Moreover, we did not execute ILM and dying because ICG is likely to be toxic for the retina [17, 18], Brilliant Blue Peel product was not available in our department for authoritative reasons, absence of ILM was postoperatively confirmed with OCT scans, and from a bare surgical point of view, ILM was really thick and easy to remove in a single large piece covering the whole posterior pole exceeding retinal vessels.

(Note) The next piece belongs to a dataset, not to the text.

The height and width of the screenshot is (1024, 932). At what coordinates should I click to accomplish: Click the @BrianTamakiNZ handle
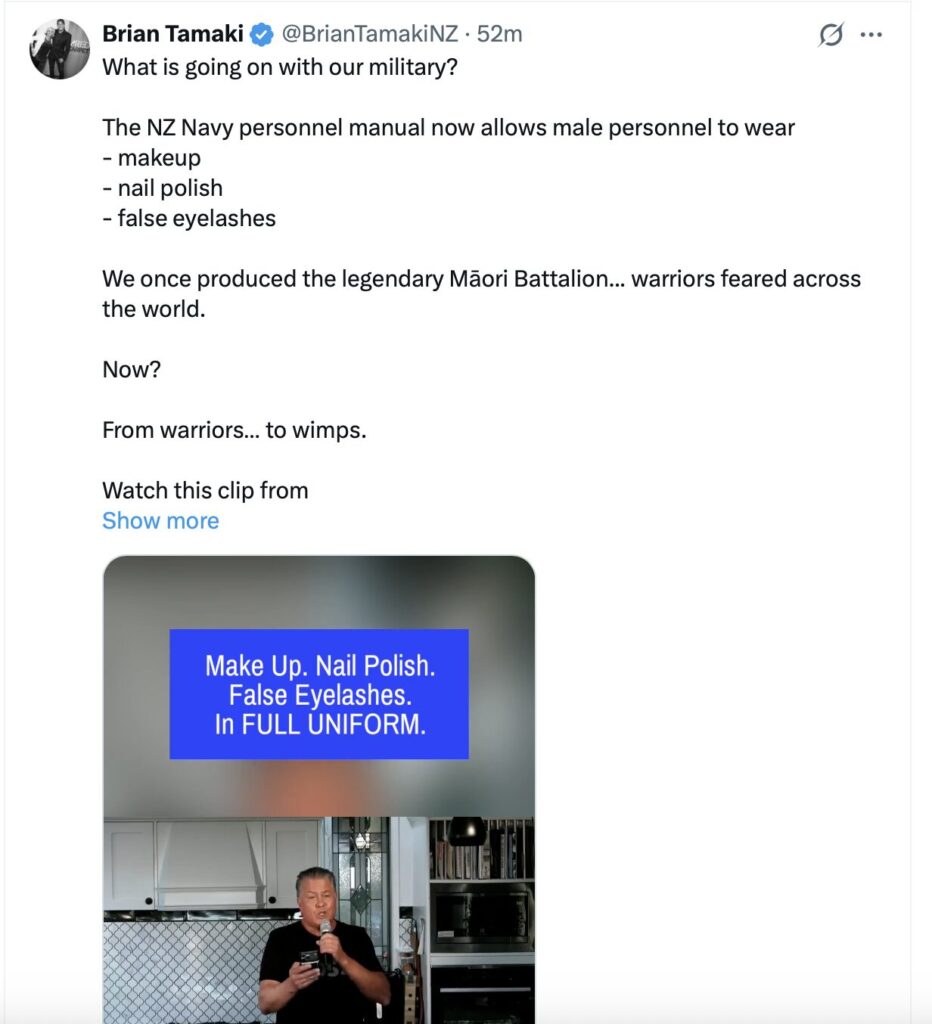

A study showed a significant improvement in anatomical outcome of the macula and VA after surgery observed in three of the patients with RP and MH, indicating that vitreous surgery is proper therapy when a diagnosis of VMT or CME in an RP patient is well established [11]. Some authors stated that preservation of photoreceptors after surgery may be due to the diffusion of cytokines and growth factors originated from the stimulated ciliar body, iris, and retina [19–22]. They are basic fibroblast growth factor (bFGF) [23], neurotrophic growth factor (CNTF) [24], brain-derived neurotrophic factor (BDNF) [25], nerve growth factor (NGF) [26], and lens-epithelium-derived growth factor (LEGF) [27]. This evidence has been proven by a study of Mahmoud et al. They showed that a combined lensectomy and vitrectomy procedure in P347L transgenic pigs was associated with retention of a significantly greater number of outer nuclear layer nuclei than in unoperated fellow eyes [28].
In our experience, after a 3-year follow-up our patients did not develop ocular hypertension in agreement with other authors’ findings about long-term IOP changes after combined cataract surgery and vitrectomy. They reported that gas tamponade did not affect postoperative IOP and only a few cases showed an IOP increase [29–33].
On the other hand, the development of narrow-gauge transconjunctival vitrectomy systems has improved the visual recovery following surgery. We think that, at this stage in our knowledge, removal of any vitreomacular traction is probably the main reason for visual improvement and better fixation postoperatively.
In summary, MIVS resulted in better visual and anatomic outcomes when treating RP patients in eyes with higher VMT or coexisting ERM. Studies of other cases and longer longitudinal observation for such patients are required to understand the pathogenesis and factors affecting prognosis for these RP patients.
Conflict of Interests
The authors have no proprietary interest in any materials or methods described within this paper. This submission has not been published anywhere previously and it is not simultaneously being considered for any other publication.